Updates zum Kapitel Keine Zunahme schwerer Atemwegserkrankungen des Beitrags Dramatische „Zweite Welle“ oder herbstlicher Trend?

Das Update berücksichtigt eine neue Studie der Initiative Qualitätsmedizin, die die Entwicklungen der Jahre 2019 und 2020 bis Oktober vergleicht.

Keine Zunahme schwerer Atemwegserkrankungen

Eine Studie der Initiative Qualitätsmedizin (IQM) analysierte anhand der Abrechnungsdaten von 421 Kliniken „Effekte der SARS-CoV-2 Pandemie auf die stationäre Versorgung im ersten Halbjahr 2020“ (IQM, 27.10.2020). In den beteiligten Krankenhäuser, darunter 18 Unikliniken, wurden im ersten Halbjahr 2020 rund 2,8 Mio. Fälle behandelt, die ca. 35% aller deutschen Krankenhausfälle repräsentieren. Sehr deutlich zeigt sich dabei der drastische Rückgang der Behandlung anderer Krankheiten als Covid-19 im Frühjahr dieses Jahres, selbst der von Herzinfarkten und Lungenkrebs.

Zahl der Intensivbehandlungen 2020 niedriger

Die Studienautoren verglichen auch die Fälle in den Jahren 2019 und 2020, bei denen eine schwere infektiöse Atemwegserkrankung (Severe Acute Respiratory Infection, SARI) vorlag. Interessanterweise war deren Gesamtzahl im ersten Halbjahr 2019 mit 221.841 Fällen höher als 2020 mit 187.174 Fällen, obwohl unter diesen auch die durch Covid-19 bedingten Fälle sind.
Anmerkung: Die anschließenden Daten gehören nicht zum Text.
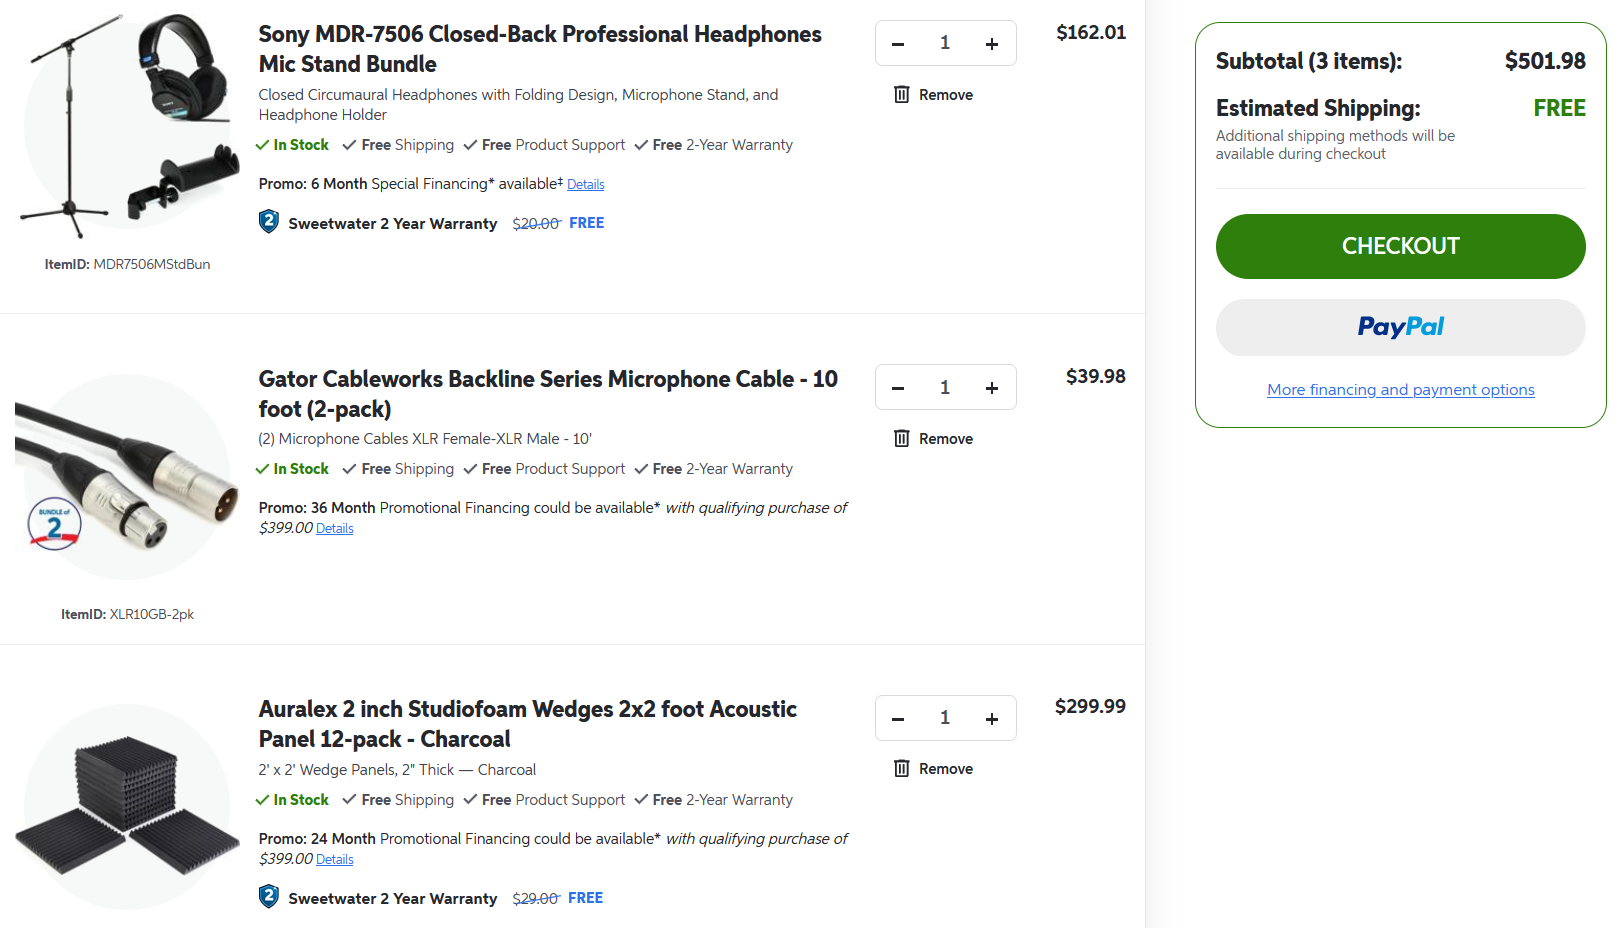
Task: Open 36 Month financing Details link
Action: tap(335, 529)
Es konnte auch keine Zunahme von Intensivbehandlungen und maschinell beatmeten Patienten festgestellt werden. Im Gegenteil: die Anzahl von Intensivfällen war im Lockdown deutlich geringer und die Beatmungsfälle blieben weitgehend unverändert. Dies ist wohl die Folge der weitreichenden Maßnahmen und Regulationen, durch die im Lockdown Krankenhausbehandlungen beschränkt und nicht dringliche Behandlungen nach hinten verschoben worden waren.

Wöchentlicher Verlauf aller Intensiv- und Beatmungsfälle bis KW 44 (Ende Oktober) 2019 und 2020 ‒ Quelle: IQM, 1.12.2020

Eine neue Untersuchung der Daten von 272 Kliniken, die diese mittlerweile monatlich übermitteln, ergab das gleiche Bild. Bis Ende Oktober blieb die Anzahl von Intensivfällen niedriger als in den Vergleichsmonaten 2019 und die der Beatmungsfälle weitgehend gleich. (Effekte der SARS-CoV-2 Pandemie auf die stationäre Versorgung von Januar bis Oktober 2020, IQM. 1.12.2020)
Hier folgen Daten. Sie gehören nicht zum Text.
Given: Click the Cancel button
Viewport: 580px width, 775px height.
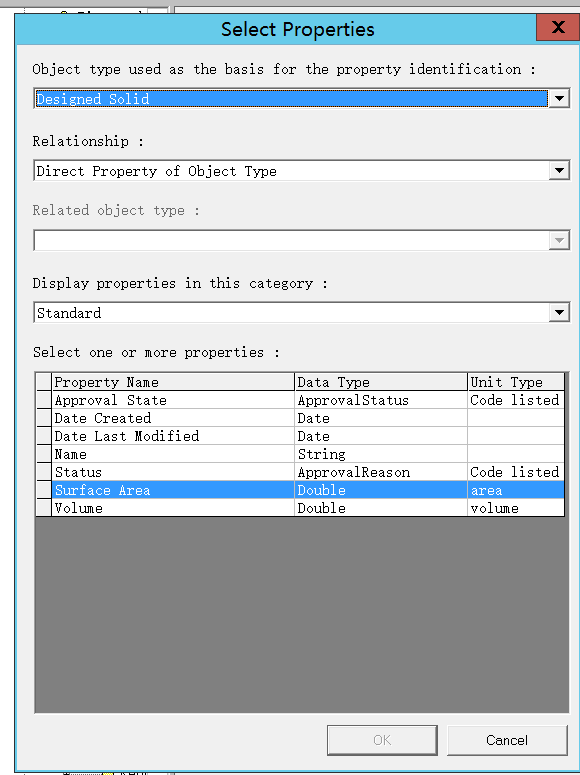Looking at the screenshot, I should (x=507, y=740).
Wöchentlicher Verlauf der SARI-Fälle bis Ende Oktober 2019 und 2020 – Quelle: IQM, 1.12.2020

Auch die Krankenhaussterblichkeit der intensivbehandelten und der beatmeten Patienten hat sich nicht signifikant geändert. Mit Verweis auf die Publikation der Sterbefälle des Statistischen Bundesamtes stellen die Autoren fest, „dass die Sterbefälle 2020 nur unwesentlich von dem Mittel der Sterbefälle der Jahre 2016-19 abweichen“

Auch wenn sich der IQM-Vorstand in einem, der Studie nachträglich beigefügten Statement, dagegen verwahrt, dass ihre Auswertungen genutzt werde, um „die Relevanz sowie die Auswirkungen von COVID-19 zu verharmlosen“, so deuten die Zahlen doch eindeutig daraufhin, dass die Corona-Epidemie wesentlich weniger dramatische Auswirkungen hatte, als zunächst befürchtet wurde. Sie sind ein weiteres starkes Indiz dafür, dass ein erheblicher Teil der Patienten, die als Corona-Fälle gezählt werden, primär wegen anderen Erkrankungen auf die Intensivstation verlegt werden mussten, d.h. „mit Corona“ und nicht „wegen“.

Vier von fünf Corona-Fälle ohne nachgewiesene Infektion

Insgesamt waren von den 187.174 SARI-Fällen 11.132 (5,9 %) positiv auf Covid-19 getestet worden, bei 11.206 gab es nur einen Verdacht. Die Studienautoren machten zudem die erstaunliche Beobachtung, dass bei weiteren rund 35.000 Patienten ein Covid-19-Verdacht kodiert worden war, ohne dass sie an einer SARI litten. Damit lag bei insgesamt rund 46.000 Patienten, d.h. bei vier von fünf Corona-Fällen, nur ein Verdacht vor.

Als wahrscheinlichste Erklärung erscheint den Autoren, „dass in Anbetracht der medialen Präsenz des Themas und der damit einhergehenden Aufmerksamkeit, Fälle mit passender Symptomatik selbst dann als Covid-19-Verdacht behandelt wurden“, wenn der PCR Test negativ blieb. Dadurch wurden jedoch die gemeldeten Zahlen der von Corona-Patienten belegten Intensivbetten stark in die Höhe getrieben.